▶ **BRIEF**
Using the drug-policy interview below, answer each question briefly.
1. How many murders a year would doubling the alcohol tax prevent, according to Cook's calculation?
2. How much a year in tax would someone who has one drink a day end up paying?
3. What share of all homicides in the United States are committed in a bar or within 50 feet of the door?

----- ARTICLE -----

FiveBooks Interviews

Mark Kleiman on Drugs

The Professor of Public Policy at the UCLA School of Public Affairs talks drugs and selects the best books on the subject. Enlightening discussion around drug policies and potential benefits of hallucinogens

Why have you chosen Paying the Tab

First of all because it involves the most important abused drug, which is alcohol. Secondarily, because it’s one of the most lucid and beautifully-written policy books I know, and because it makes a very straightforward point: which is that in the US, alcohol is far too cheap and far too loosely regulated and the resulting social costs are enormous. Cook calculates that if we double the alcohol tax, which would increase the average price of a drink by about ten per cent, that would prevent about 500 murders a year. 

But prohibitions never work. 

Prohibitions do work: that’s why there’s less cocaine abuse than there is alcohol abuse. But badly implemented prohibitions can be terribly expensive. 

But Cook isn’t talking about making alcohol unaffordable. He is just talking about raising the price a little so that people would drink a little less. The people who would use less alcohol would be two groups – people with not much money, like teenagers, and people who drink a lot. It would have very little impact on the ordinary drinker. Somebody who has a drink a day would end up paying $35 a year in tax – he’d barely notice it. But somebody who has five drinks a day would notice it. 

How many alcohol-related murders are there in the US every year? 

There are about 16,000 murders a year and in more than half of them the victim or the perpetrator or both are drunk. Murdering someone generally doesn’t seem like a very good idea unless you’re drunk. 

You’d have to be quite drunk for murdering someone to seem like a good idea. 

No. You could be a little bit drunk and insult somebody who would then kill you. But also you could be a little bit drunk and get into a fight where you didn’t intend to kill the other guy but you did. One third of all the homicides in the United States are committed either in a bar or within 50 feet of the door.

Now you’ve chosen to talk about the Boyum and Reuter analysis of the US drug policy. 

This is the best analysis of what we’re currently doing about drug abuse and what we could do about drug abuse. This is not in the Boyum and Reuter book, but I personally think that what we are doing is mostly we are putting a lot of people in prison and telling a lot of lies. Drug-prevention education is not notorious for its factual content.

Because it overstates or understates the dangers?

----- SOURCE DATA -----

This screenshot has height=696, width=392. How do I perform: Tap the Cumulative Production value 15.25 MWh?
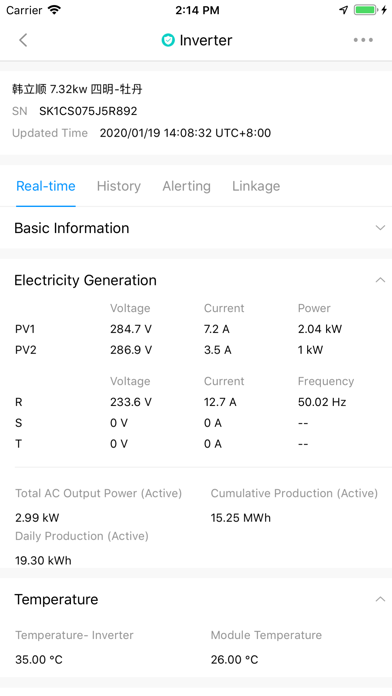click(241, 518)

-----

▶ **WRITTEN SOLUTION**
1. About 500 murders a year.
2. $35 a year.
3. One third.